A guide to mdadm

Back to Converting an existing system Forward to Scrubbing the drives

This page is an overview of mdadm. It is NOT intended as a replacement for the man pages - anything covered in detail there will be skimmed over here. This is meant to provide examples that you can adapt for yourselves.

Overview

mdadm has replaced all the previous tools for managing raid arrays. It manages nearly all the user space side of raid. There are a few things that need to be done by writing to the /proc filesystem, but not much.

Getting mdadm

This is a pretty standard part of any distro, so you should use your standard distro software management tool. If, however, you are having any problems it does help to be running the absolute latest version, which can be downloaded with

git clone git://git.kernel.org/pub/scm/utils/mdadm/mdadm.git

or from

https://kernel.org/pub/linux/utils/raid/mdadm/

In the absence of any other preferences, it belongs in the /usr/local/src directory. As a linux-specific program there is none of this autoconf stuff - just follow the instructions as per the INSTALL file.

Modes

mdadm has seven modes. You will normally only use a few of them. They are as follows:-

Assemble

This is probably the mode that is used most, but you won't be using it much - it happens in the background. Every time the system is booted, this needs to run. It scans the drives, looking for superblocks, and rebuilds all the arrays for you. This is why you need an initramfs when booting off a raid array - because mdadm is a user-space program, if root is on an array then we have a catch-22 - we can't boot until we have root, and we can't have root until we've booted and can run mdadm.

Create

This is the first of the two modes you will use a lot. As the name implies, it creates arrays, and writes the superblocks for arrays that have them. It also fires off initialisation - making sure that the disks of a mirror are identical, or that on a parity array the parities are correct. This is why raids 5&6 are created in degraded mode - if they weren't then any check of the raid would spew errors for areas that hadn't been written to.

Grow

A bit of a misnomer, this mode takes care of all operations that changed the size of an array, such as changing the raid level, changing the number of active devices, etc.

Manage

This is the default mode, and is used primarily to add and remove devices. It can be confusing, as several options (such as --add) are also used in grow mode, most typically when adding a device at the same time as changing the number of devices.

Follow or Monitor

Build

This is a relic of when superblocks didn't exist. It is used to (re)create an array, and should not be used unless you know exactly what you are doing. Because there are no superblocks, or indeed, any array metadata, the system just has to assume you got everything right because it has no way of checking up on you.
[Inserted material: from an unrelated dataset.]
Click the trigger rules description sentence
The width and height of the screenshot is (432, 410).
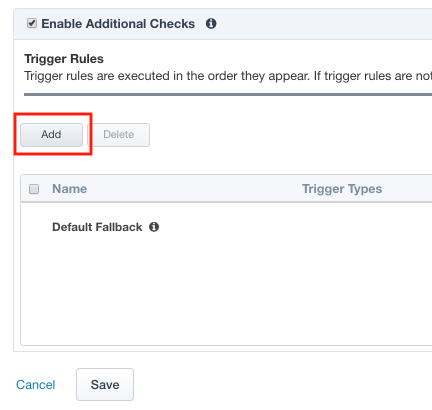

[TODO: Can you use this mode to create a temporary mirror, for the purpose of backing up your live data?]

Misc

This contains all the bits that don't really fit anywhere else.

Array internals and how it affects mdadm

The first arrays did not have a superblock, and were declared in mdadm.conf. This obviously could lead to a disaster if drives were moved between machines, as they were identified by their partition type. Adding a new drive could move the device names around and, relying on mdadm.conf, when the array was assembled it could get the wrong drives in the wrong place.

Presumably to fix this, the 0.9 version superblock was defined, stored at the end of the device. It's also referred to as the version 0 superblock, 0 referring to the internals of the superblock. However, it lacks support for most of the modern features of mdadm, and is now obsolete. It is also ambiguous, leading to sysadmin confusion, never a good idea. Arrays with a v0.9 superblock can be assembled by the kernel but again, if drives were moved between machines, the consequences could be disastrous as the array would be assembled incorrectly.

To fix this, a new version of the superblock was defined, version 1. The layout is common across all subversions, 1.0, 1.1 and 1.2. Autoassembly by the kernel was abandoned at this point - you must run an initramfs to boot off any v1 superblock other than a v1.0 mirror. v1 includes an array id which references the machine that created the array (eg ashdown:0) thus preventing drives being assembled into the wrong array (absent some pathological configuration).

Version 1.0 is also stored at the end of the device. This means that 0.9 can be upgraded to 1.0. It also means that, now that raid assembly is no longer supported in the kernel, the only supported way to boot from raid without an initramfs is to use a v1.0 mirror.

Version 1.1 is stored at the start of the device. This is not the best of places, as a wayward fdisk (or other programs) sometimes writes to the start of a disk and could destroy the superblock.

Version 1.2 is stored 4K from the start of the device.

Both 1.1 and 1.2 use the same algorithms to calculate the spare space left at the start of the device. Version 1.0 will leave 128K at the end of each device if it is large enough - "large enough" being defined as 200GB.

mdadm is unable to move the superblock, so there is no way of converting between the different version 1s.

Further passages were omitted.